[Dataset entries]
----
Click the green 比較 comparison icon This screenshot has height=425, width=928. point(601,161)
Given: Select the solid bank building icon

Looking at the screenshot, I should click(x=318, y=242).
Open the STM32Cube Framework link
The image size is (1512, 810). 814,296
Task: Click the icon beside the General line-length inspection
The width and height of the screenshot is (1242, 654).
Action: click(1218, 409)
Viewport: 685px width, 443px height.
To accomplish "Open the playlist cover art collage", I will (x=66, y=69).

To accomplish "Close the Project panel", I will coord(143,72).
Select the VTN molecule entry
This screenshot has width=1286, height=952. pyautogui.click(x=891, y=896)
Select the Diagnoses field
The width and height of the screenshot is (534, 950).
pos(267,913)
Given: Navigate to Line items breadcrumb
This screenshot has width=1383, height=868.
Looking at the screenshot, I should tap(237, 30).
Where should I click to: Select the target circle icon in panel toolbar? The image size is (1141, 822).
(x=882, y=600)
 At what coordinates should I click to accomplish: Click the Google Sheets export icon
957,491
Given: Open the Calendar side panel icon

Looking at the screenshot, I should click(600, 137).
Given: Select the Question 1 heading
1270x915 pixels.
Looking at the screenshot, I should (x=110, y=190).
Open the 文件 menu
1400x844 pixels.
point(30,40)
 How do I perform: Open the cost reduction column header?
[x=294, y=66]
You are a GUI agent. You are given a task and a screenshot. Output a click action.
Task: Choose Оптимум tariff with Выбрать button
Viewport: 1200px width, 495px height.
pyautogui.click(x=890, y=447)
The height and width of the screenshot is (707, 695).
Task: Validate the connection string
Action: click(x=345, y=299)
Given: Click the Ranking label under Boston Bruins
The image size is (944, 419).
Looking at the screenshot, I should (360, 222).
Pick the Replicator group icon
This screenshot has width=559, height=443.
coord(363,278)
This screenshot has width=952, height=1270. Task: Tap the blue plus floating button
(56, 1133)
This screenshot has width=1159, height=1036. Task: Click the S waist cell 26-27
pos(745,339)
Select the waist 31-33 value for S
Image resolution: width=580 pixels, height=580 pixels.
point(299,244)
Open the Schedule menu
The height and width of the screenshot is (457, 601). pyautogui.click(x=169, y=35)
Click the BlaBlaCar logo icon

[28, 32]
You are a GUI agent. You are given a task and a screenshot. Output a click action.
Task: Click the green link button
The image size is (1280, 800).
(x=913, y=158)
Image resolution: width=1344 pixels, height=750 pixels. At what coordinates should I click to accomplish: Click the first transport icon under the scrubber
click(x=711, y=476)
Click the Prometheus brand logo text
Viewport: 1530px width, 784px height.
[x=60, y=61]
----
=== Task requirements ===
Give the entries once more, exactly as they appear.

=== Response box ===
Click the green 比較 comparison icon This screenshot has height=425, width=928. point(601,161)
Given: Select the solid bank building icon

Looking at the screenshot, I should click(x=318, y=242).
Open the STM32Cube Framework link
The image size is (1512, 810). 814,296
Task: Click the icon beside the General line-length inspection
The width and height of the screenshot is (1242, 654).
Action: click(1218, 409)
Viewport: 685px width, 443px height.
To accomplish "Open the playlist cover art collage", I will (x=66, y=69).

To accomplish "Close the Project panel", I will coord(143,72).
Select the VTN molecule entry
This screenshot has width=1286, height=952. pyautogui.click(x=891, y=896)
Select the Diagnoses field
The width and height of the screenshot is (534, 950).
pos(267,913)
Given: Navigate to Line items breadcrumb
This screenshot has width=1383, height=868.
Looking at the screenshot, I should tap(237, 30).
Where should I click to: Select the target circle icon in panel toolbar? The image size is (1141, 822).
(x=882, y=600)
 At what coordinates should I click to accomplish: Click the Google Sheets export icon
957,491
Given: Open the Calendar side panel icon

Looking at the screenshot, I should click(600, 137).
Given: Select the Question 1 heading
1270x915 pixels.
Looking at the screenshot, I should (x=110, y=190).
Open the 文件 menu
1400x844 pixels.
point(30,40)
 How do I perform: Open the cost reduction column header?
[x=294, y=66]
You are a GUI agent. You are given a task and a screenshot. Output a click action.
Task: Choose Оптимум tariff with Выбрать button
Viewport: 1200px width, 495px height.
pyautogui.click(x=890, y=447)
The height and width of the screenshot is (707, 695).
Task: Validate the connection string
Action: click(x=345, y=299)
Given: Click the Ranking label under Boston Bruins
The image size is (944, 419).
Looking at the screenshot, I should (360, 222).
Pick the Replicator group icon
This screenshot has width=559, height=443.
coord(363,278)
This screenshot has width=952, height=1270. Task: Tap the blue plus floating button
(56, 1133)
This screenshot has width=1159, height=1036. Task: Click the S waist cell 26-27
pos(745,339)
Select the waist 31-33 value for S
Image resolution: width=580 pixels, height=580 pixels.
point(299,244)
Open the Schedule menu
The height and width of the screenshot is (457, 601). pyautogui.click(x=169, y=35)
Click the BlaBlaCar logo icon

[28, 32]
You are a GUI agent. You are given a task and a screenshot. Output a click action.
Task: Click the green link button
The image size is (1280, 800).
(x=913, y=158)
Image resolution: width=1344 pixels, height=750 pixels. At what coordinates should I click to accomplish: Click the first transport icon under the scrubber
click(x=711, y=476)
Click the Prometheus brand logo text
Viewport: 1530px width, 784px height.
[x=60, y=61]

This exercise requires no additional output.